───── Input data
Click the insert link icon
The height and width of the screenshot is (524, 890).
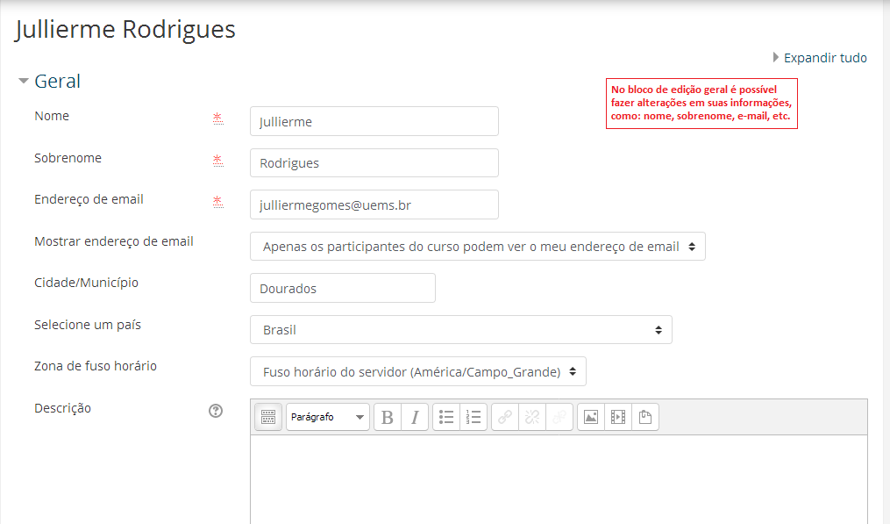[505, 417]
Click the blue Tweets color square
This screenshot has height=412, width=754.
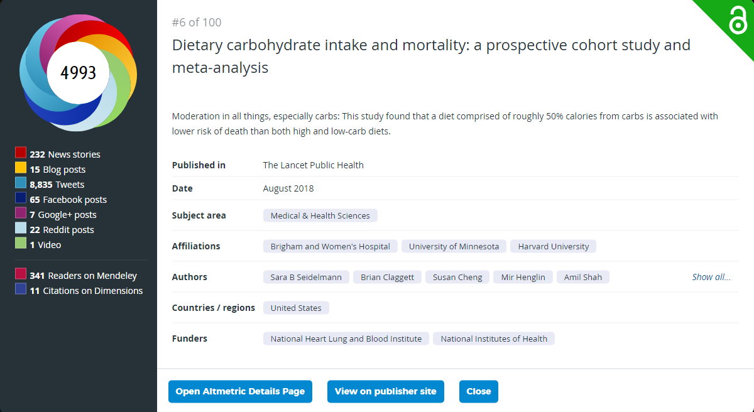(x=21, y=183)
──────────
───── Input data
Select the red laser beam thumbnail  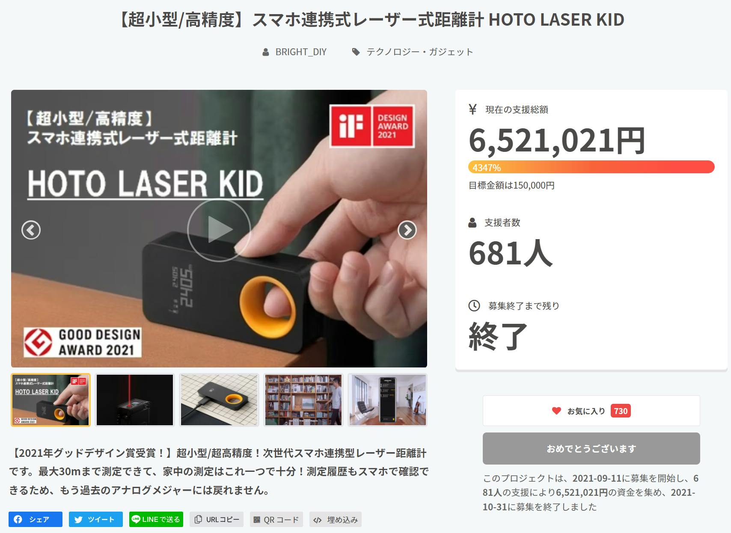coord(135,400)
──────────
───── Input data
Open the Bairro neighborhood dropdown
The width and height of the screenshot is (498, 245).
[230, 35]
──────────
Count every line in the data that contains the word "Click", then give that count and nothing else.

2